I shall not say much more. I have some sympathy for the new clause—requiring the information does not seem particularly onerous. The drafting could be made better but I end by saying that we have had experience of a failure of investment in my own constituency. I hope that Yorkshire Water will apologise, finally, and compensate my constituents who have been flooded two years running. Perhaps my constituents would not need that if we had felt more able to assess adequately the company’s performance, through access to all the information. I look forward to hearing what the Minister has to say.
Mr Gray, it is a pleasure to serve under your chairmanship. My colleagues and I have spoken at length about putting the consumer at the heart of the matter. These clauses work along those lines, making sure that information about providers is public, thereby making providers accountable to the customers they serve. It would make clear the principle that in the water market the bottom line should be the level of service provided to customers and not the water company’s profits.

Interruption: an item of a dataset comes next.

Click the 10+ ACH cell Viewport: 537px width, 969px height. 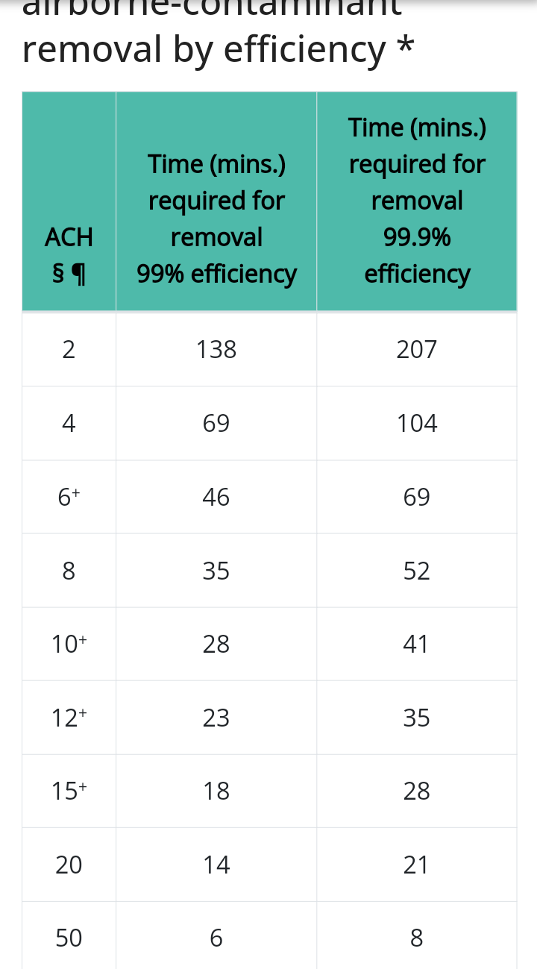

Profit margins in the water industry are extremely high. Ofwat’s latest figures show that 30% of a household’s water bill is profit. We may compare that to the energy sector, where operating profits are around 9%. Altogether, therefore, water companies made £1.9 billion in profit last year, yet as these profits have risen, so have bills. Some 2.6 million households now spend 5% or more of their income on water. Rising water bills are part of the cost of living crisis that is affecting my constituents badly. Many of them would be very angry to hear that almost a third of their bill goes into padding profits or paying large dividends to shareholders. They would see it as evidence that the market is working for their supplier, not for them, and they would be right.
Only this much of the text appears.